Ultimately, this is a conflict between principle and pragmatism. While the OP is upholding his principle of spousal loyalty, the pragmatic outcome is further family division and potentially missing a significant milestone. There's no easy answer, as both sides have valid points. The core issue of Sarah's persistent grudge and the brother's enabling of it is truly at the heart of this entire regrettable situation, causing a ripple effect throughout the family.
Family Loyalty vs. Spousal Loyalty: Where Do You Draw the Line?
The comments section for this one was absolutely buzzing, and it quickly became clear that this isn't just one person's problem; it's a common family dilemma. A vast majority of commenters firmly sided with OP, highlighting the importance of standing by your spouse. Many emphasized that marriage is a partnership, and allowing one's partner to be disrespected by family sets a dangerous precedent. The general consensus was that if one half of a couple isn't welcome, the other shouldn't be either.
However, a smaller but vocal contingent argued that a baby shower is about the baby and the parents-to-be, and that OP was indeed making it about himself. They suggested he should have attended out of respect for his brother and the new child, perhaps even making a separate, private gesture of support to Emily. These comments often stressed the idea of "bigger picture" and not letting old grudges spoil new beginnings, even if the grudge itself was unfair.

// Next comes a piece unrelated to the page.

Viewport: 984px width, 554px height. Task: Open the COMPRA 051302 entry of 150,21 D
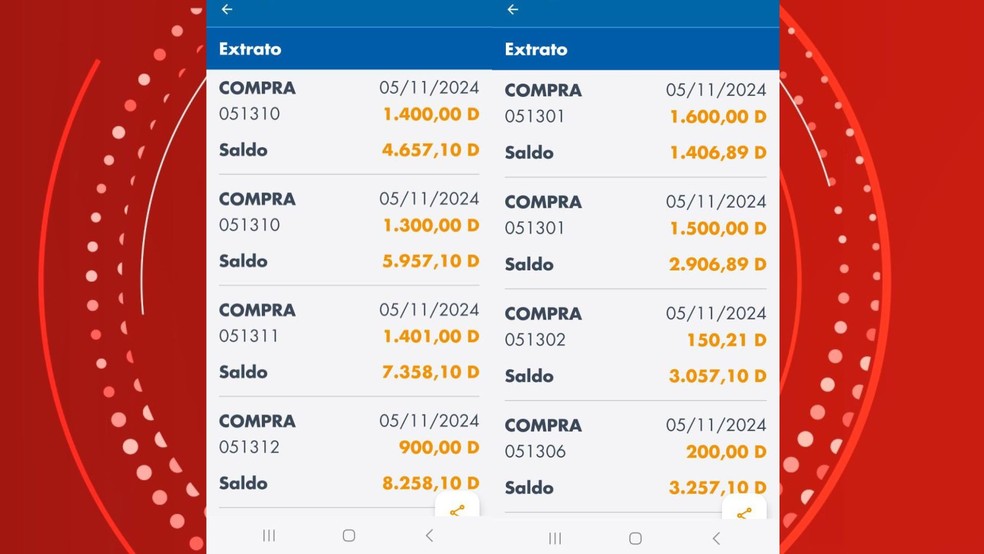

So, where do we land on this thorny issue? While the desire to celebrate a new family member is strong, the foundation of respect in family relationships is paramount. Ultimately, OP made a choice to prioritize his wife's dignity and his marital commitment over attending an event where she was intentionally excluded. This is a tough call, with valid arguments on both sides, but it highlights the difficult boundaries families sometimes need to set. We hope this family can find a way to heal, perhaps with a sincere apology from Sarah and Mark, but it seems unlikely in the short term.